Quivering with feeling, he could barely find his voice. “Belinda, your heart is too sweet to throw away.”

“Everybody fails me, Robert,” she whispered, staring at him—a young girl without hope, without dreams.

“I won’t,” he said without a second’s hesitation—to his own vast astonishment.

In the silence that followed, he held her stare, wondering if he had just inexplicably promised more than he wanted to give.

But he realized that his lovely young cynic didn’t believe him anyway, though her faint smile expressed gratitude for his good intentions. She sighed, closed her eyes, and nestled her face against his thigh. “You are a kind man.”

Tenderly he reached down and caught her tear on his ringer, brushing it away, his voice oddly gruff. “And you, Miss Hamilton, are too good for that thoughtless soldier boy.”

He watched her fine lips curve in a wisp of a smile, but she kept her eyes closed.

“Robert?” she whispered barely audibly.

“Yes?”

“If I told you there was something—very important to me,” she said haltingly, “something I need to do—would you help me?”

“What is it?”

She opened her eyes. There were shadows in them the color of night. “I have to visit my father in the Fleet, but I’m afraid to go there alone. Will you come with me? Will you take me there tomorrow?”

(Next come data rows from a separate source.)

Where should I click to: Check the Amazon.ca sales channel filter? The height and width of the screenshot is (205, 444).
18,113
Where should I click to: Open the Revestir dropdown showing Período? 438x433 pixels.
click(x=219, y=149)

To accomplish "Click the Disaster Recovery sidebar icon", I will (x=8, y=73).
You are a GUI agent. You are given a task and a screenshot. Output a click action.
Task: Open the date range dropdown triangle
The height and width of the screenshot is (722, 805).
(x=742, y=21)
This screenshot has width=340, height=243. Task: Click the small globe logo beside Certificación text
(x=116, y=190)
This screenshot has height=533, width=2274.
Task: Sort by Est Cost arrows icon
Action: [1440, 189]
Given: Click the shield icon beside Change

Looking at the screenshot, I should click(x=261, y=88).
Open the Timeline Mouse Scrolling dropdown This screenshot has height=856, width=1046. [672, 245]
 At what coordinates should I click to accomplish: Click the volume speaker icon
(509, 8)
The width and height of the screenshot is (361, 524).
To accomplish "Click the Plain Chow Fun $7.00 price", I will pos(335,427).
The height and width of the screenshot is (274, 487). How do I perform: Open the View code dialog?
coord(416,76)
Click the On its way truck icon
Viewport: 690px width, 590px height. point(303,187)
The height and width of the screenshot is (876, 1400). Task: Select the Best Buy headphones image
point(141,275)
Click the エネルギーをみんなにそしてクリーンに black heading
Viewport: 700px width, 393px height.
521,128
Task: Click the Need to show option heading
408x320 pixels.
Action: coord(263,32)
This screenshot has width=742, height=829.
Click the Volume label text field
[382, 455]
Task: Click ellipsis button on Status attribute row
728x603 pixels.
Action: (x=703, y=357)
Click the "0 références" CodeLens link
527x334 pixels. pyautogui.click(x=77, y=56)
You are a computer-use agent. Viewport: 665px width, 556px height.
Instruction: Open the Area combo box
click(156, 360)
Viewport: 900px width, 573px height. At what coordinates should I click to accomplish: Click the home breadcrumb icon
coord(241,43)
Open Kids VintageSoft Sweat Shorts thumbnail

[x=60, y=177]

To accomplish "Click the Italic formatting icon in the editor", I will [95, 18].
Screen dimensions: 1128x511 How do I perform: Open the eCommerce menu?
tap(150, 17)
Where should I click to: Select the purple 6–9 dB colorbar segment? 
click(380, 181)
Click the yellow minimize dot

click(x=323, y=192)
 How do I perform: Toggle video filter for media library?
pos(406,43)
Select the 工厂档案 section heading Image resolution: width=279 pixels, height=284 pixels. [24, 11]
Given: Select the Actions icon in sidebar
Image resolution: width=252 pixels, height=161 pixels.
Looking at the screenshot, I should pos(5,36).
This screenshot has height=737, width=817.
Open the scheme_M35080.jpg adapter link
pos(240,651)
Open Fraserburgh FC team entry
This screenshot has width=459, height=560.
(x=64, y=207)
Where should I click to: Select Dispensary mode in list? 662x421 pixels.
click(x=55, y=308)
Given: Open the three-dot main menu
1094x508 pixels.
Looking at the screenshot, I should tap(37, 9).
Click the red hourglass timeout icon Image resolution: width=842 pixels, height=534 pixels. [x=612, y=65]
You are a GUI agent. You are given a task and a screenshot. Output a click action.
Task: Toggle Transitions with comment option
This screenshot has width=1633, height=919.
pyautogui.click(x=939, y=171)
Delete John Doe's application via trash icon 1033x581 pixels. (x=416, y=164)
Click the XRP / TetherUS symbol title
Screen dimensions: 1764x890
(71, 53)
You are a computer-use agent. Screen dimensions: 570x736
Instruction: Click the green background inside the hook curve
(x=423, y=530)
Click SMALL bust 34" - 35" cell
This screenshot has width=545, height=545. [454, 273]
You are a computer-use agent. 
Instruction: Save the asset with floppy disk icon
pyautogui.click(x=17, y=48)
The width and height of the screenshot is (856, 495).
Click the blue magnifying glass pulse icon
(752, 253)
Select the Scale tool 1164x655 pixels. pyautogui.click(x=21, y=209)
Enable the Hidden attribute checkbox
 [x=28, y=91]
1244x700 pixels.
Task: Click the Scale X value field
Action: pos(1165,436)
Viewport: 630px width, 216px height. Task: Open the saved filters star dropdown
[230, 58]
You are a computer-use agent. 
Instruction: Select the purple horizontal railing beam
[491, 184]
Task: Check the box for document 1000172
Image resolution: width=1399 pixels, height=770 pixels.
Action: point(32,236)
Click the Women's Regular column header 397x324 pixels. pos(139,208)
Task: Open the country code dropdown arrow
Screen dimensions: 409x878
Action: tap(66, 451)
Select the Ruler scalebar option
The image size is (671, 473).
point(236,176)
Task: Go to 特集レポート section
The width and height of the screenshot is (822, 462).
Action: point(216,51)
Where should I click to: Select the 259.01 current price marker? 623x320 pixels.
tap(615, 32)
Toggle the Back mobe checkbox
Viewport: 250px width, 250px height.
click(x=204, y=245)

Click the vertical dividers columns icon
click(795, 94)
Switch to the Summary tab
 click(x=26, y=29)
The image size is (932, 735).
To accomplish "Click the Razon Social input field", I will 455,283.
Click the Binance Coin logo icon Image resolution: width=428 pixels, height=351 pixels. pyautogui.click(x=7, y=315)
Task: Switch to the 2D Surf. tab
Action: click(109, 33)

“Well, certainly. That’s no trouble.”

“It’s not?” she asked, seeming to hold her breath.

“We can go whenever you like.”

He heard her slow exhale of relief. She grasped his hand, threading her fingers through his.

They were silent for a moment, merely being together. He stroked her hair with his other hand, marveling at its softness.

“Robert,” she whispered more urgently this time.

He smiled faintly. “Yes, Belinda?”

She held very still with her hair fanned out over the mattress. She closed her eyes. “I think ... that I want you to kiss me.”

“You do?”

“Softly.” She opened her eyes slowly and gazed at him.

He stared at her. Without a word, he leaned down and brushed her lips in a light, caressing kiss. He barely moved, cradling her head in his hands.

She let out a yielding sigh like silk.

They remained like that for a moment, an eon, a year, until, somehow, he dragged himself back, his senses reeling.

“Is that better?” he whispered, quite thrown off his equilibrium.

“Yes,” she breathed. Her eyes swept open, long lashed and dreamy. “Thank you, Robert.”

He could only stare at her for a moment, drinking in her beauty, then he smiled at the foolishness of it all and chucked her softly under the chin. “I know how to cheer you up. What do you say to an evening at Vauxhall?”

A small, innocent smile broke over her face. She let out a giggle and rolled away from him.